American politician (born 1937)

Phyllis Lorberblatt Kahn (born March 23, 1937) is an American politician and former member of the Minnesota House of Representatives. A member of the Minnesota Democratic–Farmer–Labor Party (DFL), she represented portions of the city of Minneapolis for 44 years. On August 9, 2016, Ilhan Omar defeated Kahn in the DFL primary for District 60B.

==Education and career==
Kahn received a B.A. in physics from Cornell University and a Ph.D. in biophysics from Yale University. She later received an M.P.A. from Harvard University. She is a retired professor of biophysics.

==Political career==
She was the chief author and advocate of the 1975 Minnesota Clean Indoor Air Act, one of the first laws enacted anywhere in the world banning the smoking of tobacco in public places. This law has been used as a template for later legislation to protect the public from "secondhand smoke," and was updated and expanded in 2005. In 1989, Kahn proposed reducing the voting age in Minnesota to 12. She said "history has shown us that when a segment of society is denied the right to vote, all the rights of that segment of society are then inferior."

Kahn has also repeatedly advocated for repeal of so-called "Blue Laws," which forbid liquor stores from operating on Sundays and some holidays.

In 2003 she introduced a bill to repeal the ban on first-cousin marriage in Minnesota, but it died in committee. Republican Minority Leader Marty Seifert criticized the bill in response, saying it would "turn us into a cold Arkansas." According to the University of Minnesota's The Wake, Kahn was aware the bill had little chance of passing but introduced it anyway to draw attention to the issue. She reportedly got the idea after learning that cousin marriage is an acceptable form of marriage among some cultural groups that have a strong presence in Minnesota, namely the Hmong and Somali.

She is a longtime advocate for education, health care and medical technology, agriculture and the natural environment, and human rights, particularly for senior citizens and women.

===Minnesota House of Representatives===
Kahn was first elected to represent her area of Minneapolis in 1972 and served continuously from then until January 2017. In the August 2016 DFL primary election for District 60B, Kahn finished third of three candidates, so her name was not on the November 2016 ballot.

WHAT YOU WILL DO: Echo the part of the Phyllis Kahn biography that falls between "She is a longtime" and "November 2016 ballot.", inclusive.

GIVEN INFORMATION:

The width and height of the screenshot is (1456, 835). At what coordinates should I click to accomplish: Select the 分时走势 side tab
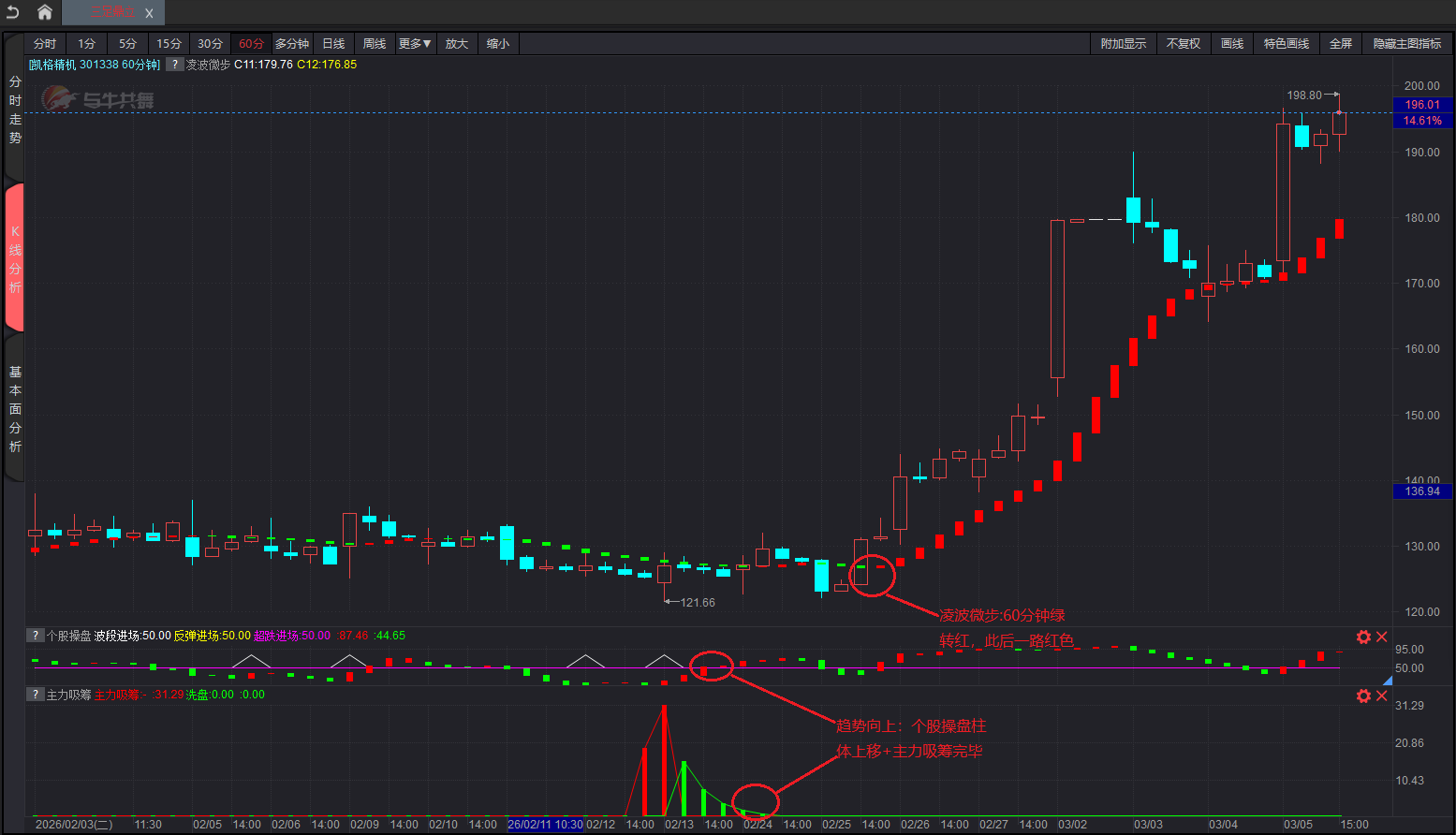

PROBLEM SOLUTION:
She is a longtime advocate for education, health care and medical technology, agriculture and the natural environment, and human rights, particularly for senior citizens and women.

===Minnesota House of Representatives===
Kahn was first elected to represent her area of Minneapolis in 1972 and served continuously from then until January 2017. In the August 2016 DFL primary election for District 60B, Kahn finished third of three candidates, so her name was not on the November 2016 ballot.